Generated by GPT-5-mini| Hack (programming language) | |
|---|---|
| Name | Hack |
| Paradigm | Multi-paradigm: imperative, functional, object-oriented |
| Developer | Facebook, Meta Platforms |
| First appeared | 2014 |
| Typing | Gradual, static and dynamic |
| Influenced by | PHP, Haskell, ML (programming language), OCaml, TypeScript |
| License | PHP License (original), later permissive contributions |
Hack (programming language) Hack is a programming language developed by engineers at Facebook (now Meta Platforms) to evolve server-side PHP codebases with static typing and runtime performance improvements. It integrates gradually typed features and asynchronous programming constructs to support large-scale services such as those operated by Facebook, Instagram, WhatsApp, and other products within Meta Platforms. Hack was introduced alongside toolchains and runtime components to interoperate with existing PHP ecosystems and emphasize developer productivity for massive web applications.
Hack emerged from an engineering effort at Facebook to address pain points in maintaining sprawling PHP code used by services like Facebook and Messenger. The language’s development traces to projects at Facebook's engineering organization and research groups influenced by static typing work at Microsoft Research and language design in Haskell and OCaml. Hack was publicly announced around 2014 as part of a move toward stronger tooling, alongside a custom virtual machine that evolved from runtime work tied to the HipHop Virtual Machine (HHVM). Over time, Hack’s open-source releases and community engagement involved collaborations with entities familiar with large-scale software such as Apache Software Foundation projects and contributors from companies like Dropbox and Slack who maintain PHP-adjacent stacks.
Hack’s design balances familiar PHP syntax with novel constructs inspired by languages such as Haskell and TypeScript. It introduces async/await-style concurrency influenced by patterns used in C# and JavaScript engines developed by teams at Google and Mozilla. Key features include nullable types, collections, lambdas and closures, generics, and collections drawn from ideas in Java and C++. Hack also offers attributes and shape types influenced by OCaml and ML (programming language), enabling structured records and typed arrays used in web backends at scale by organizations like Twitter and LinkedIn.
Hack implements a gradual type system that allows mixing statically typed and dynamically typed code, following trends popularized by TypeScript and earlier research from Gradual typing initiatives at universities such as Brown University and University of Cambridge. Its type checker, the Hack typechecker, enforces optional static types, type aliases, and generics, and supports advanced features such as nullable types and soft typing attributes reminiscent of work at Microsoft Research. The system provides checking modes for strictness levels that mirror practices found in large engineering efforts at Google and Amazon to manage technical debt across massive repositories.

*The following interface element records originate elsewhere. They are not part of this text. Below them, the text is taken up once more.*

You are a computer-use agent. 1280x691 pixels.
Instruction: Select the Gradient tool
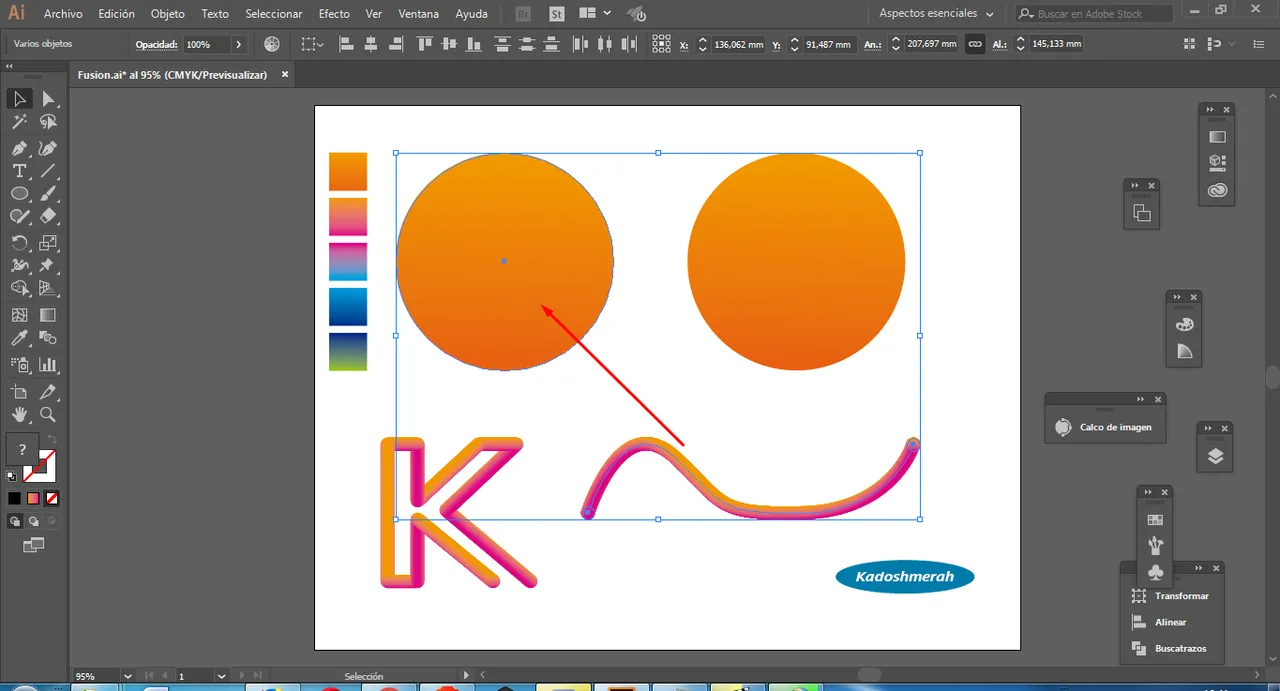point(47,315)
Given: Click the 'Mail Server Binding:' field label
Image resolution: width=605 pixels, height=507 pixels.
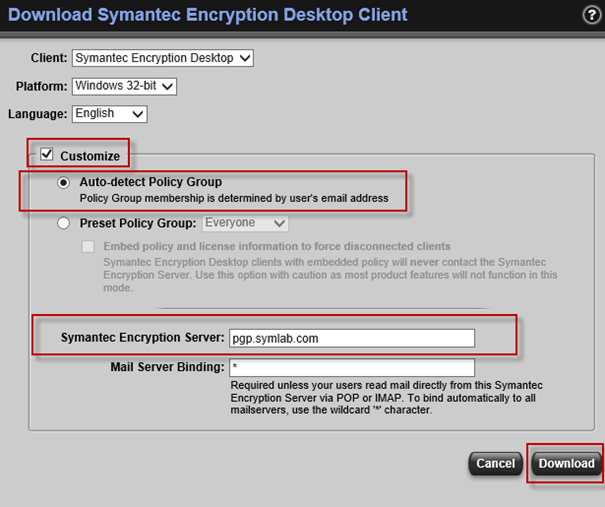Looking at the screenshot, I should coord(166,367).
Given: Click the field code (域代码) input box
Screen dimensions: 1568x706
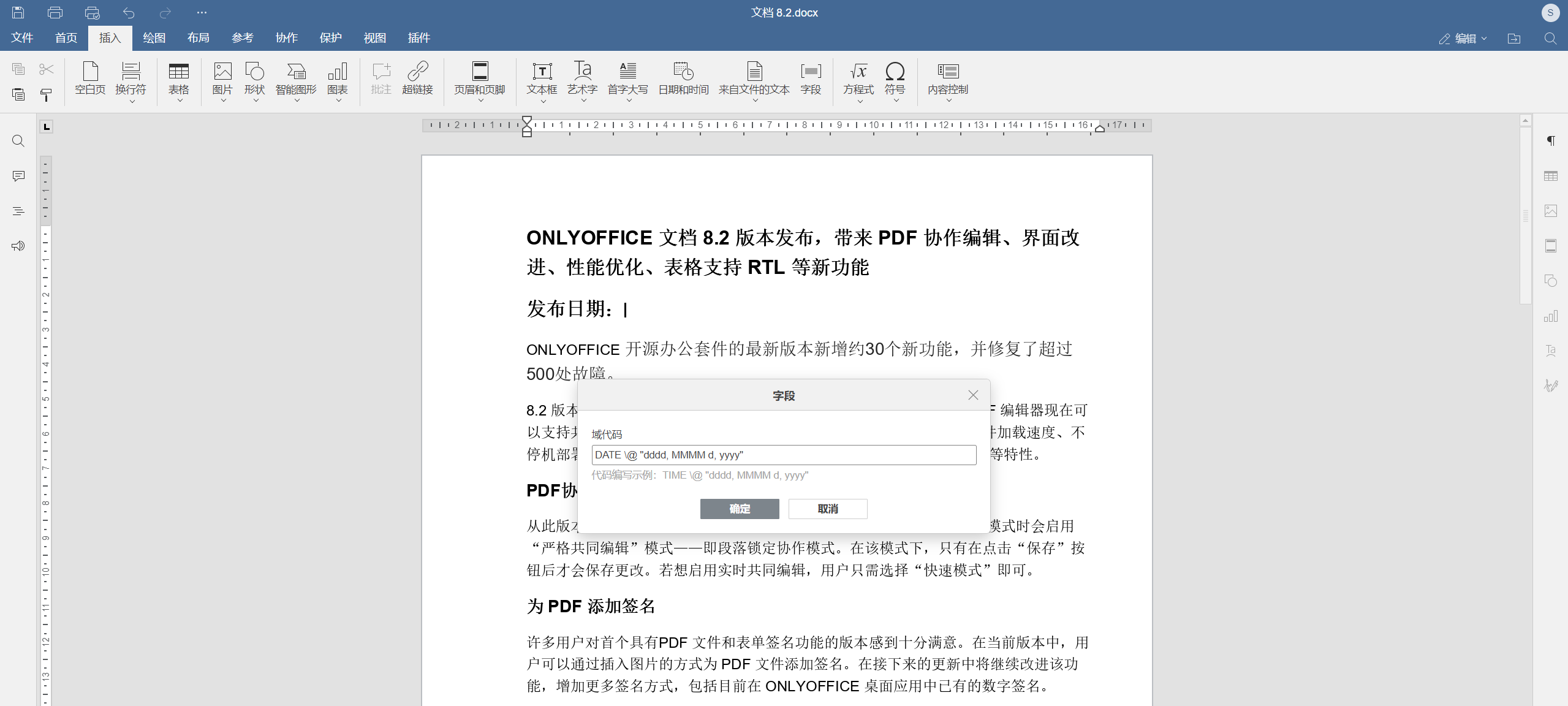Looking at the screenshot, I should click(783, 455).
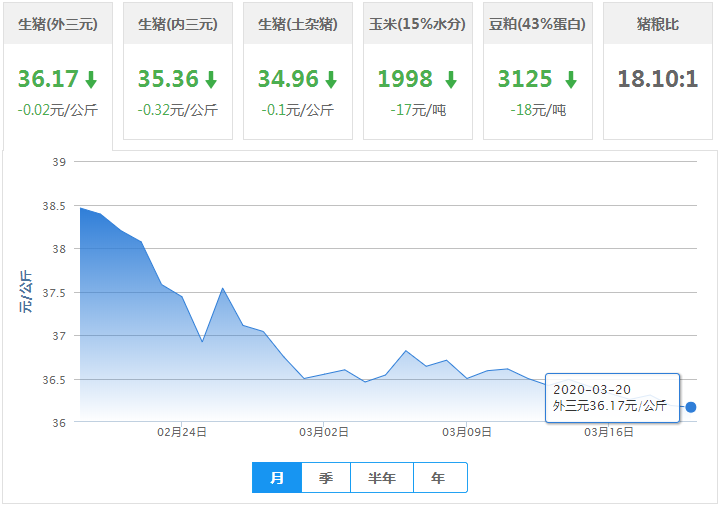Click green down arrow beside 36.17
This screenshot has height=506, width=721.
pyautogui.click(x=91, y=80)
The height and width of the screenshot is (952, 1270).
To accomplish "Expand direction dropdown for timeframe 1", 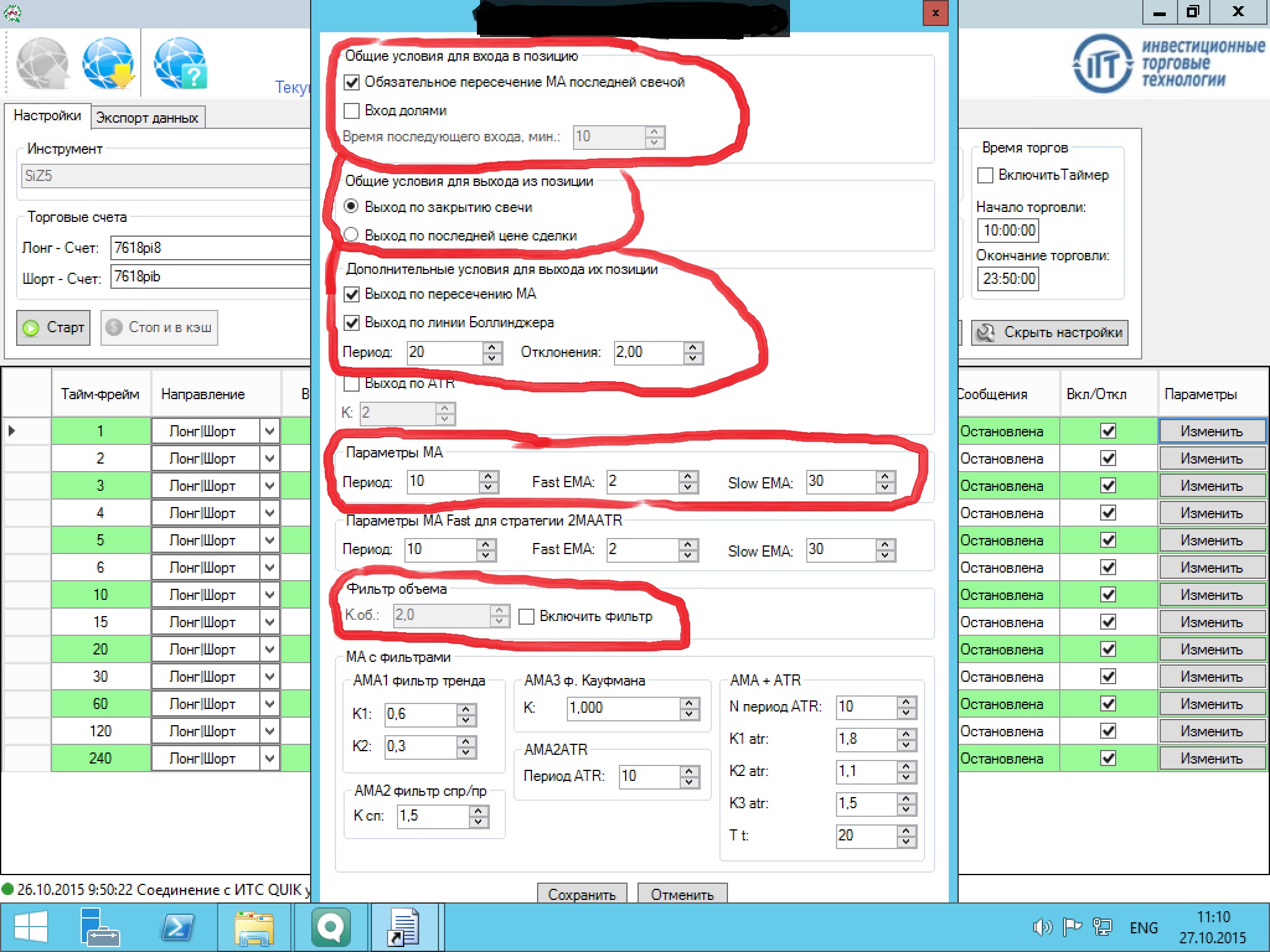I will pos(270,431).
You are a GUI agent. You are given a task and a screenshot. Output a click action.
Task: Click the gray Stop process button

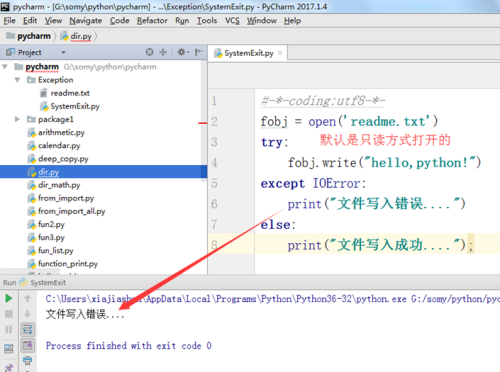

Hack programs typically run on the HipHop Virtual Machine (HHVM), a runtime originally created at Facebook to replace standard PHP interpreters for production workloads. HHVM implements a just-in-time compilation strategy similar in spirit to techniques used in the V8 engine and the HotSpot JVM from Oracle. The runtime integrates a JIT compiler, bytecode formats, and garbage collection strategies comparable to those used by PyPy and other high-performance language runtimes. HHVM and Hack are implemented in C++ and have attracted contributions from engineers experienced with large C++ codebases at institutions such as Mozilla Foundation and Google.
Tooling around Hack includes a typechecker, code formatters, linters, and language server support for editors and IDEs commonly used in industry such as Visual Studio Code, PHPStorm, and Emacs. The ecosystem interoperates with popular package managers and deployment tools analogous to Composer (software), containerization technologies like Docker, and continuous integration systems used by teams at Travis CI and GitHub Actions. Community-contributed libraries and frameworks enable integration with databases and services similar to those used by MySQL and PostgreSQL deployments, message queues akin to RabbitMQ, and caching layers like Memcached.
Hack is primarily used within Meta Platforms for backend services powering platforms including Facebook, Instagram, and internal tooling. Some external companies with large PHP heritage evaluated or adopted Hack and HHVM for performance and type-safety gains, drawing comparisons to migrations to Java or Go in other organizations. Academic and industry interest has been shown in talks at conferences such as ACM events and language engineering workshops at USENIX and OOPSLA, where Hack’s approach to gradual typing and runtime innovation has been discussed alongside systems from Google and Microsoft.
Critics note that Hack’s close coupling with HHVM and departure from standard PHP behavior introduced compatibility challenges for the broader PHP ecosystem maintained by the PHP Foundation. Migration costs, tooling fragmentation, and the learning curve for advanced type features have been cited by engineers at companies such as Shopify and WordPress-adjacent projects as barriers. Additionally, some performance comparisons with languages like Go and Rust emphasize trade-offs in concurrency models and runtime overhead, prompting debate at industry forums including Stack Overflow and conference panels at QCon.